==== Given records ====

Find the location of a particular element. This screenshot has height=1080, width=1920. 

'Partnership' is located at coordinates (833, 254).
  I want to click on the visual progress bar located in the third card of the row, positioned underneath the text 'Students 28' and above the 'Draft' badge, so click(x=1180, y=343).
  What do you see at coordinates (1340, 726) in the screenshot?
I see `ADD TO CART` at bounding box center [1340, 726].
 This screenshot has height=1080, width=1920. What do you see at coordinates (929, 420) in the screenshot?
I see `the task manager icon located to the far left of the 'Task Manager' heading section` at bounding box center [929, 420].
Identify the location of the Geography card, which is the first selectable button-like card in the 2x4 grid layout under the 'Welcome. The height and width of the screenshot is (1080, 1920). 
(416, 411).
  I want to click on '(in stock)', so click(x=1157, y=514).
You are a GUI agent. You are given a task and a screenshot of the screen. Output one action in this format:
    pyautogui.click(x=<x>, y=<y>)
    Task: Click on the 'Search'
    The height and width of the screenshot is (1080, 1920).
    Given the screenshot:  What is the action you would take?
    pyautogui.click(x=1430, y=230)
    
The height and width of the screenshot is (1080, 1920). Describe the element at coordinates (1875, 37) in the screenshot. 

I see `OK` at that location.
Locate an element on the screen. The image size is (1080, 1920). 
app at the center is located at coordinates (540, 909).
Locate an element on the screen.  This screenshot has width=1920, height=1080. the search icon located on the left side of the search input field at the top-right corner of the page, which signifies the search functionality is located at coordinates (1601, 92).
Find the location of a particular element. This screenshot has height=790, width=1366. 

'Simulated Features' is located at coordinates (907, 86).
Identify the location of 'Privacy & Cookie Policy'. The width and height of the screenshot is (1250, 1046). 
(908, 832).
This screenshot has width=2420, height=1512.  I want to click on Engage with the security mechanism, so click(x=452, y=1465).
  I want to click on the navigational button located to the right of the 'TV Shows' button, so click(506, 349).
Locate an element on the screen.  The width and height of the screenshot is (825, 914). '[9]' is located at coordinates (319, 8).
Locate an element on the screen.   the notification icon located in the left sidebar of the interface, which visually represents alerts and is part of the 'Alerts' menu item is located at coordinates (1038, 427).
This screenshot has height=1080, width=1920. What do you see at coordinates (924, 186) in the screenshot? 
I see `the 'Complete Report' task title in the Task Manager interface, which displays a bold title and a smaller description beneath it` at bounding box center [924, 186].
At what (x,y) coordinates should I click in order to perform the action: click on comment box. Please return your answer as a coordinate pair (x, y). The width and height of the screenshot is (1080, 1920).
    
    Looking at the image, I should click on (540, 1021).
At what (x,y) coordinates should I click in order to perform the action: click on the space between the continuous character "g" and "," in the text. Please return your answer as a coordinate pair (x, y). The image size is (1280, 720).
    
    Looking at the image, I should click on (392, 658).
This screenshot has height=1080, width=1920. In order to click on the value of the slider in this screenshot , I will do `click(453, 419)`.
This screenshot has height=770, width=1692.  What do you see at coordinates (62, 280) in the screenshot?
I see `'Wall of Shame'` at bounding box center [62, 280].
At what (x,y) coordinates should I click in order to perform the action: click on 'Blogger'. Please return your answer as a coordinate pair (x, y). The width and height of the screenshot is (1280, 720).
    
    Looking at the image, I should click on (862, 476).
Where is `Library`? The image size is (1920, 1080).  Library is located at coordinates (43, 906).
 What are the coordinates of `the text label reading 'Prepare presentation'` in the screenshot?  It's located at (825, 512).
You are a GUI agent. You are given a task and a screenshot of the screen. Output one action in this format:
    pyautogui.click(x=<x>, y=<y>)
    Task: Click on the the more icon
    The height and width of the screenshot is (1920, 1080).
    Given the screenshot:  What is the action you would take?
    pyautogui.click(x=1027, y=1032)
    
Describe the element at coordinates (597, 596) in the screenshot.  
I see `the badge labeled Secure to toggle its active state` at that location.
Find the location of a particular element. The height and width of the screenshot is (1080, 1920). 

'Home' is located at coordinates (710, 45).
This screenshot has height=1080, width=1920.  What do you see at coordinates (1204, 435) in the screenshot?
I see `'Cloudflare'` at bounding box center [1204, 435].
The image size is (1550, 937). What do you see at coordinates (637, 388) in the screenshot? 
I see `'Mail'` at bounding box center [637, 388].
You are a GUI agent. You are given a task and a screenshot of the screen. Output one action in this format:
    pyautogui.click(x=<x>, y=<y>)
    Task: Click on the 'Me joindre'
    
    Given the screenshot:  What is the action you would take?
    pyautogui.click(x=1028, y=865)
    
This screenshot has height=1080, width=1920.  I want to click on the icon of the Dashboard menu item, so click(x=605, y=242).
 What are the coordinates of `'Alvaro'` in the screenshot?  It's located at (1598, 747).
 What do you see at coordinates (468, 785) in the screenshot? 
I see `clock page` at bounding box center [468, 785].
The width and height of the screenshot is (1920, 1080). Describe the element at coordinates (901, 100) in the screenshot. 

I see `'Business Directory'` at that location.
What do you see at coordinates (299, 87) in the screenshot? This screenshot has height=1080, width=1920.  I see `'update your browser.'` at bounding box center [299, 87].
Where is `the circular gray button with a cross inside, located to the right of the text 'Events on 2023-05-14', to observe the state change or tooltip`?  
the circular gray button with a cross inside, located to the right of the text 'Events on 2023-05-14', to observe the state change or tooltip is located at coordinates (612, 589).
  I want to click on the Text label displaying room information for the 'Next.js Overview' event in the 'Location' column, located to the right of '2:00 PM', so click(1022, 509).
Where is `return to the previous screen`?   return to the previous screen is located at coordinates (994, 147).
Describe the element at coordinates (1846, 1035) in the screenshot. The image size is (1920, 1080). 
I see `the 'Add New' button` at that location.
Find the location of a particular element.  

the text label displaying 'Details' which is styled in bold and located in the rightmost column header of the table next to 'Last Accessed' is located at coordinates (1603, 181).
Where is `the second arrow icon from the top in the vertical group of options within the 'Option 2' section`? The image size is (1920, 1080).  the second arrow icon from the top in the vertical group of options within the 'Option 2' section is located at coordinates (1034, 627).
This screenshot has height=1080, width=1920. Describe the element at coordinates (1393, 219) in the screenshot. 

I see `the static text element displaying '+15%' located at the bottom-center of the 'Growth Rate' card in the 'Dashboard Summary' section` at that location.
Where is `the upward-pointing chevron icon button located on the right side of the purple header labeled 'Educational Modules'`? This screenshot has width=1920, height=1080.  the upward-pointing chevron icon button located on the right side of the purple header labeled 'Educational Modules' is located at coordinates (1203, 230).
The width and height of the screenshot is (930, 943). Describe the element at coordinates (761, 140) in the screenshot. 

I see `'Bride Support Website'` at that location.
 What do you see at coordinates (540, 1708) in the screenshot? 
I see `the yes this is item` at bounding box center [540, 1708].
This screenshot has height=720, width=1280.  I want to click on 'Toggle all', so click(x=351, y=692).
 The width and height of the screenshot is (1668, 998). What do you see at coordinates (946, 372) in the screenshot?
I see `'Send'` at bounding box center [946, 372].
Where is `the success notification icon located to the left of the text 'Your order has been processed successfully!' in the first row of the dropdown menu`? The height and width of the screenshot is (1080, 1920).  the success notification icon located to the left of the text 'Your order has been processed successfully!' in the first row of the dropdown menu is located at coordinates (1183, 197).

====

- _What the task requires_
Rewrite the listing above, replacing "particular element" with "specific element" and leaving everything else unchanged.

- _Solution for this exercise_
Find the location of a specific element. This screenshot has height=1080, width=1920. 

'Partnership' is located at coordinates (833, 254).
  I want to click on the visual progress bar located in the third card of the row, positioned underneath the text 'Students 28' and above the 'Draft' badge, so click(x=1180, y=343).
  What do you see at coordinates (1340, 726) in the screenshot?
I see `ADD TO CART` at bounding box center [1340, 726].
 This screenshot has height=1080, width=1920. What do you see at coordinates (929, 420) in the screenshot?
I see `the task manager icon located to the far left of the 'Task Manager' heading section` at bounding box center [929, 420].
Identify the location of the Geography card, which is the first selectable button-like card in the 2x4 grid layout under the 'Welcome. The height and width of the screenshot is (1080, 1920). 
(416, 411).
  I want to click on '(in stock)', so click(x=1157, y=514).
You are a GUI agent. You are given a task and a screenshot of the screen. Output one action in this format:
    pyautogui.click(x=<x>, y=<y>)
    Task: Click on the 'Search'
    The height and width of the screenshot is (1080, 1920).
    Given the screenshot:  What is the action you would take?
    pyautogui.click(x=1430, y=230)
    
The height and width of the screenshot is (1080, 1920). Describe the element at coordinates (1875, 37) in the screenshot. 

I see `OK` at that location.
Locate an element on the screen. The image size is (1080, 1920). 
app at the center is located at coordinates (540, 909).
Locate an element on the screen.  This screenshot has width=1920, height=1080. the search icon located on the left side of the search input field at the top-right corner of the page, which signifies the search functionality is located at coordinates (1601, 92).
Find the location of a specific element. This screenshot has height=790, width=1366. 

'Simulated Features' is located at coordinates (907, 86).
Identify the location of 'Privacy & Cookie Policy'. The width and height of the screenshot is (1250, 1046). 
(908, 832).
This screenshot has width=2420, height=1512.  I want to click on Engage with the security mechanism, so click(x=452, y=1465).
  I want to click on the navigational button located to the right of the 'TV Shows' button, so click(506, 349).
Locate an element on the screen.  The width and height of the screenshot is (825, 914). '[9]' is located at coordinates (319, 8).
Locate an element on the screen.   the notification icon located in the left sidebar of the interface, which visually represents alerts and is part of the 'Alerts' menu item is located at coordinates (1038, 427).
This screenshot has height=1080, width=1920. What do you see at coordinates (924, 186) in the screenshot? 
I see `the 'Complete Report' task title in the Task Manager interface, which displays a bold title and a smaller description beneath it` at bounding box center [924, 186].
At what (x,y) coordinates should I click in order to perform the action: click on comment box. Please return your answer as a coordinate pair (x, y). The width and height of the screenshot is (1080, 1920).
    
    Looking at the image, I should click on (540, 1021).
At what (x,y) coordinates should I click in order to perform the action: click on the space between the continuous character "g" and "," in the text. Please return your answer as a coordinate pair (x, y). The image size is (1280, 720).
    
    Looking at the image, I should click on (392, 658).
This screenshot has height=1080, width=1920. In order to click on the value of the slider in this screenshot , I will do `click(453, 419)`.
This screenshot has height=770, width=1692.  What do you see at coordinates (62, 280) in the screenshot?
I see `'Wall of Shame'` at bounding box center [62, 280].
At what (x,y) coordinates should I click in order to perform the action: click on 'Blogger'. Please return your answer as a coordinate pair (x, y). The width and height of the screenshot is (1280, 720).
    
    Looking at the image, I should click on (862, 476).
Where is `Library`? The image size is (1920, 1080).  Library is located at coordinates (43, 906).
 What are the coordinates of `the text label reading 'Prepare presentation'` in the screenshot?  It's located at (825, 512).
You are a GUI agent. You are given a task and a screenshot of the screen. Output one action in this format:
    pyautogui.click(x=<x>, y=<y>)
    Task: Click on the the more icon
    The height and width of the screenshot is (1920, 1080).
    Given the screenshot:  What is the action you would take?
    pyautogui.click(x=1027, y=1032)
    
Describe the element at coordinates (597, 596) in the screenshot.  
I see `the badge labeled Secure to toggle its active state` at that location.
Find the location of a specific element. The height and width of the screenshot is (1080, 1920). 

'Home' is located at coordinates (710, 45).
This screenshot has height=1080, width=1920.  What do you see at coordinates (1204, 435) in the screenshot?
I see `'Cloudflare'` at bounding box center [1204, 435].
The image size is (1550, 937). What do you see at coordinates (637, 388) in the screenshot? 
I see `'Mail'` at bounding box center [637, 388].
You are a GUI agent. You are given a task and a screenshot of the screen. Output one action in this format:
    pyautogui.click(x=<x>, y=<y>)
    Task: Click on the 'Me joindre'
    
    Given the screenshot:  What is the action you would take?
    pyautogui.click(x=1028, y=865)
    
This screenshot has height=1080, width=1920.  I want to click on the icon of the Dashboard menu item, so click(x=605, y=242).
 What are the coordinates of `'Alvaro'` in the screenshot?  It's located at (1598, 747).
 What do you see at coordinates (468, 785) in the screenshot? 
I see `clock page` at bounding box center [468, 785].
The width and height of the screenshot is (1920, 1080). Describe the element at coordinates (901, 100) in the screenshot. 

I see `'Business Directory'` at that location.
What do you see at coordinates (299, 87) in the screenshot? This screenshot has height=1080, width=1920.  I see `'update your browser.'` at bounding box center [299, 87].
Where is `the circular gray button with a cross inside, located to the right of the text 'Events on 2023-05-14', to observe the state change or tooltip`?  
the circular gray button with a cross inside, located to the right of the text 'Events on 2023-05-14', to observe the state change or tooltip is located at coordinates (612, 589).
  I want to click on the Text label displaying room information for the 'Next.js Overview' event in the 'Location' column, located to the right of '2:00 PM', so click(1022, 509).
Where is `return to the previous screen`?   return to the previous screen is located at coordinates (994, 147).
Describe the element at coordinates (1846, 1035) in the screenshot. The image size is (1920, 1080). 
I see `the 'Add New' button` at that location.
Find the location of a specific element.  

the text label displaying 'Details' which is styled in bold and located in the rightmost column header of the table next to 'Last Accessed' is located at coordinates (1603, 181).
Where is `the second arrow icon from the top in the vertical group of options within the 'Option 2' section`? The image size is (1920, 1080).  the second arrow icon from the top in the vertical group of options within the 'Option 2' section is located at coordinates (1034, 627).
This screenshot has height=1080, width=1920. Describe the element at coordinates (1393, 219) in the screenshot. 

I see `the static text element displaying '+15%' located at the bottom-center of the 'Growth Rate' card in the 'Dashboard Summary' section` at that location.
Where is `the upward-pointing chevron icon button located on the right side of the purple header labeled 'Educational Modules'`? This screenshot has width=1920, height=1080.  the upward-pointing chevron icon button located on the right side of the purple header labeled 'Educational Modules' is located at coordinates (1203, 230).
The width and height of the screenshot is (930, 943). Describe the element at coordinates (761, 140) in the screenshot. 

I see `'Bride Support Website'` at that location.
 What do you see at coordinates (540, 1708) in the screenshot? 
I see `the yes this is item` at bounding box center [540, 1708].
This screenshot has height=720, width=1280.  I want to click on 'Toggle all', so click(x=351, y=692).
 The width and height of the screenshot is (1668, 998). What do you see at coordinates (946, 372) in the screenshot?
I see `'Send'` at bounding box center [946, 372].
Where is `the success notification icon located to the left of the text 'Your order has been processed successfully!' in the first row of the dropdown menu`? The height and width of the screenshot is (1080, 1920).  the success notification icon located to the left of the text 'Your order has been processed successfully!' in the first row of the dropdown menu is located at coordinates (1183, 197).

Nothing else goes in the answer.